Autres titres: Une jeunesse islandaise / Oroi / Schmetterlinge im bauch /
Réal: Baldvin Zophoniasson
Année: 2010
Origine: Islande
Genre: Drame
Durée: 97mn
Acteurs: Atli Oskar Fjalarsson, Haraldur Stefansson, Ilva Holmes, Gisli Örn Garoärson, Maria Birta, Elias helgi Kofoed-Hansen, Birna Run Eiriksdottir, Vilhelm Por Neto, Kristin Peturdottur, Lilja Guorun Porsvaldottir, Porsteinn Bachmann, Olafur Asgeirsson, Saga Lif Frioriksdottir, Kristinn Agust Friofinsson...

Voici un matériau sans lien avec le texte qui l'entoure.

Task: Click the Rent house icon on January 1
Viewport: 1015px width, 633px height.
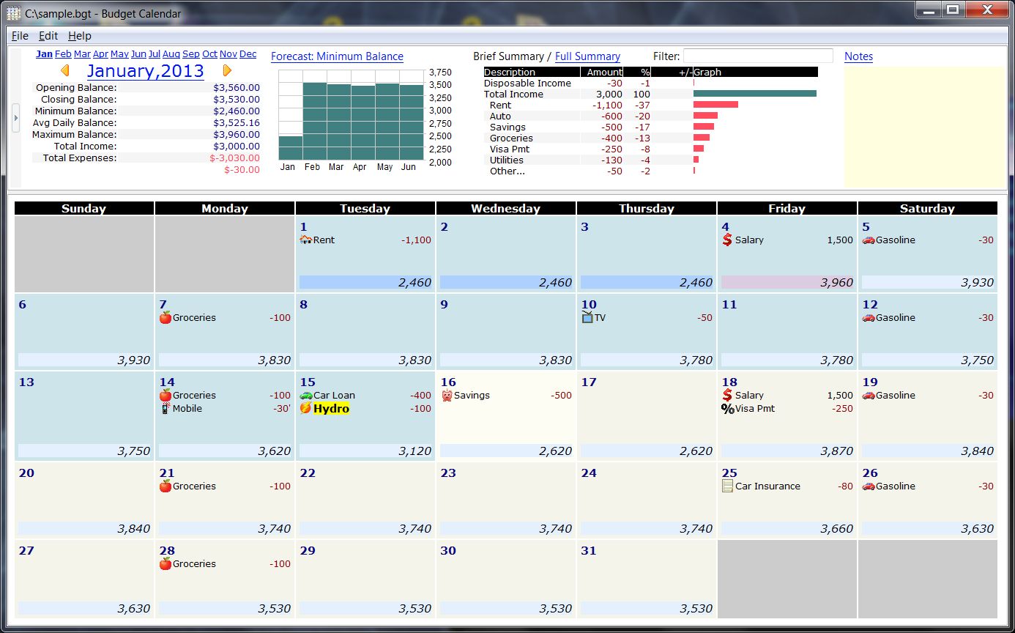Action: (x=308, y=240)
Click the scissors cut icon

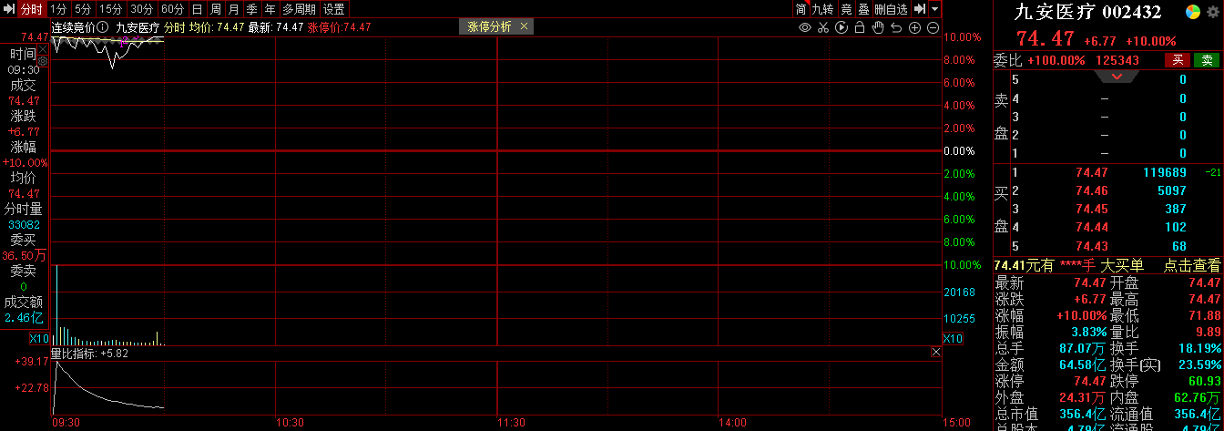[x=823, y=27]

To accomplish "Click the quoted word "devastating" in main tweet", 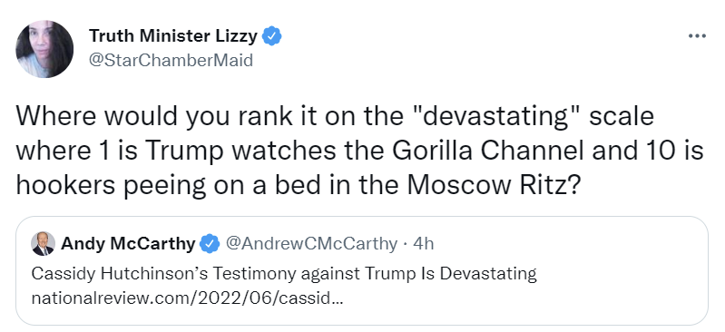I will pos(495,116).
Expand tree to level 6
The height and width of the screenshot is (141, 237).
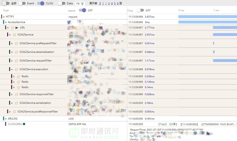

Résumé: Lors d'un séjour linguistique à Manchester Gabriel, un jeune islandais de 16 ans, fait la connaissance de Markus, un adolescent rebelle qui le fascine. Lors d'une soirée bien arrosée ils s'embrassent. A son retour en Islande Gabriel a changé. Ses parents et sa meilleure amie Stella notent ce changement mais le jeune homme se renferme et passe le plus clair de son temps avec ses amis, à faire la fête et tenter de les aider, tous vivant des situations assez difficiles. Lorsque Markus réapparait dans la vie de Gabriel l'adolescent préfère le chasser de sa vie depuis la nuit où il l'a vu avec une fille. Une fête tragique en boite de nuit va bouleverser la vie de chacun et obligé Gabriel à faire un douloureux coming out...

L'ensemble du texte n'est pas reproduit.